The practice of the Transcendental Meditation technique is predicted to expand the conscious capacity of the mind (Maharishi, 1963). This dissertation tested the hypothesis that one of two measures of mental capacity in 20th century psychology: mental energy or speed of processing, would be sensitive to the expansion of the conscious capacity of the mind through the TM practice. It also assessed the effect of strategy on performance. Two experiments were conducted using a task with three levels of difficulty: (1) standard P300 oddball task, (2) a tracking task, and (3) distracters, that tested both mental energy and the speed of processing models.

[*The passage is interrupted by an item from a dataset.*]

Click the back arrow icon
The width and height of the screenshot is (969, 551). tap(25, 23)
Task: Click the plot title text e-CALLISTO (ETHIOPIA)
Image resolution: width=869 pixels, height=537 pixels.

The first experiment compared nonequivalent control and meditating subjects. The most significant finding was a different pattern of loading for the two groups. With increasing task difficulty, the control group exhibited increasing P3 amplitude and latency, while the meditating subjects exhibited decreasing amplitude and smaller latency increases. The second experiment, which used short term and long term meditators found no significant differences between the groups. The data from the two experiments were combined in a post hoc analysis, to address the age confound in the first experiment and to examine the robustness of the TM effect. The two meditating groups loaded similarly on P3 amplitude and latency and together were significantly different from the control subjects.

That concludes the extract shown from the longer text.